Page 231 - Royal Liverpool Philharmonic Coverage Book 2023-24
P. 231
What’s his secret? It’s partly Jenkins’s no-nonsense, man-of-the-people stance, demonstrated in
his 1970s career as a pop-jazz star with supergroup The Soft Machine, and revealed on Sunday
night in his disarmingly brief, modest welcome to the audience at this sold-out 80th-birthday
concert. Then there’s his reassuringly old-fashioned stance towards his art. As we discovered, his
literary tastes are those of a public-school headmaster c 1950: The Bible, Shelley, Dryden,
Tennyson. And his musical idiom is absolutely mainstream, with constant echoes of classical
music’s history: here a Renaissance fanfare, there a busy Baroque-style Moto Perpetuo. Sometimes
you even get a whiff of Victorian pious sweetness.
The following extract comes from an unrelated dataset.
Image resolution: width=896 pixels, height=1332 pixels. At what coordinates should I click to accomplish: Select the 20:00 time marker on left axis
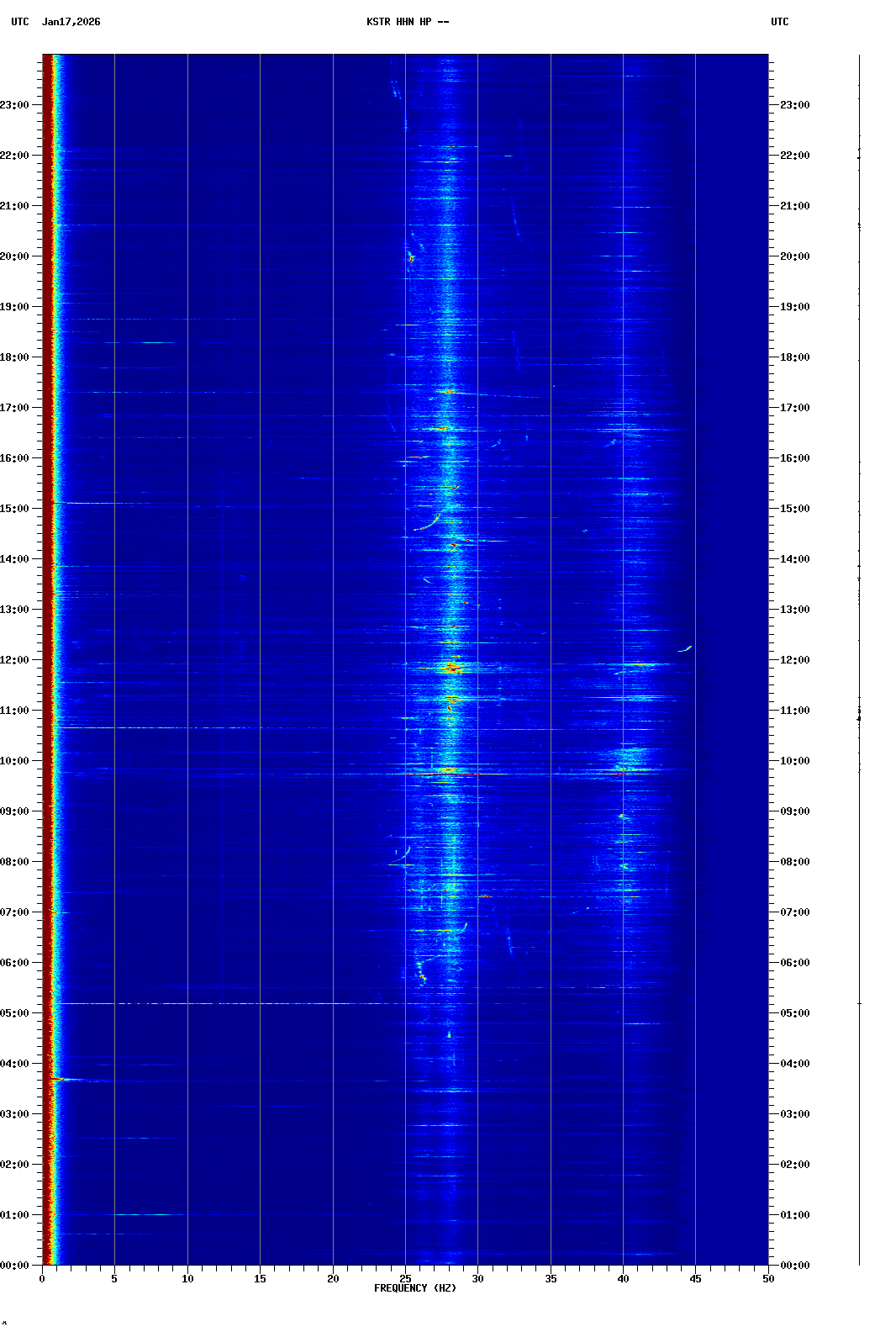15,256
We heard that Baroque style right at the beginning, with Jenkins’s YouTube sensation Palladio,
played with bite and precision under the composer’s own baton by the Philharmonia Orchestra.
With Adiemus, when two soloists and the Crouch End Festival Chorus joined the musicians on
stage, we encountered another side of Jenkins – the one that likes to bring a flavour of “world
music” such as Indian percussion and a non-Western-classical singing style into his lush orchestral
sounds. These symbolise his attachment to good causes: pacifism, the unity of religious faiths, care
for the environment.
That feeling of spiritual one-ness was even more pronounced in Jenkins’s recent big choral-and-
orchestral piece One World. It included Jewish and Hindu prayers, and a passionate plea against
contemporary slavery beautifully sung by Kathryn Rudge (though the annoying amplification gave
her voice and everybody else on stage a peculiar harsh edge. Why do promoters eager to promote
classical music persist in trying to gild the lily with pointless electronic tweaking?).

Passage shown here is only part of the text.